◆ **Given task**: Copy out the listing below exactly as it appears, line for line.

◆ **Provided data**:
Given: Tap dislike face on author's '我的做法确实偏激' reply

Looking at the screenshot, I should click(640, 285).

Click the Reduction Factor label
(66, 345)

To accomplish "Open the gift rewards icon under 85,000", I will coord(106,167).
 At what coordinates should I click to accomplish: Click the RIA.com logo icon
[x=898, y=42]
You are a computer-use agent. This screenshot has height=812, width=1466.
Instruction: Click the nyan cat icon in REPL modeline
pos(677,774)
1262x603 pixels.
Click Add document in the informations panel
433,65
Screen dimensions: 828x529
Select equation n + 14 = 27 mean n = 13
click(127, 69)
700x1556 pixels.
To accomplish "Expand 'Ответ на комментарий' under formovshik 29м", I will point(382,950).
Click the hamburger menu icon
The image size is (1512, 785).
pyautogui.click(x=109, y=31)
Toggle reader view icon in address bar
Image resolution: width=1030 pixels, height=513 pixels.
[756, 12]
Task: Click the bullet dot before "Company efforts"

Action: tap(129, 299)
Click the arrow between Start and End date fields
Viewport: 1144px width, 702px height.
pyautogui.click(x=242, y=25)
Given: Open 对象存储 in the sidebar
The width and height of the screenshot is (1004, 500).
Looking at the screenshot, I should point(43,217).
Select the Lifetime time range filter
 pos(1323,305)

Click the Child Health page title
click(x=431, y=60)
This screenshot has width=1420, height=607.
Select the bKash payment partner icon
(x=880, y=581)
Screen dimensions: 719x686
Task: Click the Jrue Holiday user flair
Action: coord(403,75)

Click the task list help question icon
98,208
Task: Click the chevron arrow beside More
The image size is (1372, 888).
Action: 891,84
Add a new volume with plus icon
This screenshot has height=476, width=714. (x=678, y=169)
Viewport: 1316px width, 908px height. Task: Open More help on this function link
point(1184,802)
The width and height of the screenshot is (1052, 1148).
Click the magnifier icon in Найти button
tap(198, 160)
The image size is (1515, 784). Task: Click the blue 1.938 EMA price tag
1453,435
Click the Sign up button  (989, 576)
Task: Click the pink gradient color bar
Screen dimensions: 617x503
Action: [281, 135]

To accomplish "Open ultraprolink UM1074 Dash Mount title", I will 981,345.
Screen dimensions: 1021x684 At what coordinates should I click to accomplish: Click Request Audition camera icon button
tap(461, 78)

◆ **Response to this task**:
Given: Tap dislike face on author's '我的做法确实偏激' reply

Looking at the screenshot, I should click(640, 285).

Click the Reduction Factor label
(66, 345)

To accomplish "Open the gift rewards icon under 85,000", I will coord(106,167).
 At what coordinates should I click to accomplish: Click the RIA.com logo icon
[x=898, y=42]
You are a computer-use agent. This screenshot has height=812, width=1466.
Instruction: Click the nyan cat icon in REPL modeline
pos(677,774)
1262x603 pixels.
Click Add document in the informations panel
433,65
Screen dimensions: 828x529
Select equation n + 14 = 27 mean n = 13
click(127, 69)
700x1556 pixels.
To accomplish "Expand 'Ответ на комментарий' under formovshik 29м", I will point(382,950).
Click the hamburger menu icon
The image size is (1512, 785).
pyautogui.click(x=109, y=31)
Toggle reader view icon in address bar
Image resolution: width=1030 pixels, height=513 pixels.
[756, 12]
Task: Click the bullet dot before "Company efforts"

Action: tap(129, 299)
Click the arrow between Start and End date fields
Viewport: 1144px width, 702px height.
pyautogui.click(x=242, y=25)
Given: Open 对象存储 in the sidebar
The width and height of the screenshot is (1004, 500).
Looking at the screenshot, I should point(43,217).
Select the Lifetime time range filter
 pos(1323,305)

Click the Child Health page title
click(x=431, y=60)
This screenshot has width=1420, height=607.
Select the bKash payment partner icon
(x=880, y=581)
Screen dimensions: 719x686
Task: Click the Jrue Holiday user flair
Action: coord(403,75)

Click the task list help question icon
98,208
Task: Click the chevron arrow beside More
The image size is (1372, 888).
Action: 891,84
Add a new volume with plus icon
This screenshot has height=476, width=714. (x=678, y=169)
Viewport: 1316px width, 908px height. Task: Open More help on this function link
point(1184,802)
The width and height of the screenshot is (1052, 1148).
Click the magnifier icon in Найти button
tap(198, 160)
The image size is (1515, 784). Task: Click the blue 1.938 EMA price tag
1453,435
Click the Sign up button  (989, 576)
Task: Click the pink gradient color bar
Screen dimensions: 617x503
Action: [281, 135]

To accomplish "Open ultraprolink UM1074 Dash Mount title", I will 981,345.
Screen dimensions: 1021x684 At what coordinates should I click to accomplish: Click Request Audition camera icon button
tap(461, 78)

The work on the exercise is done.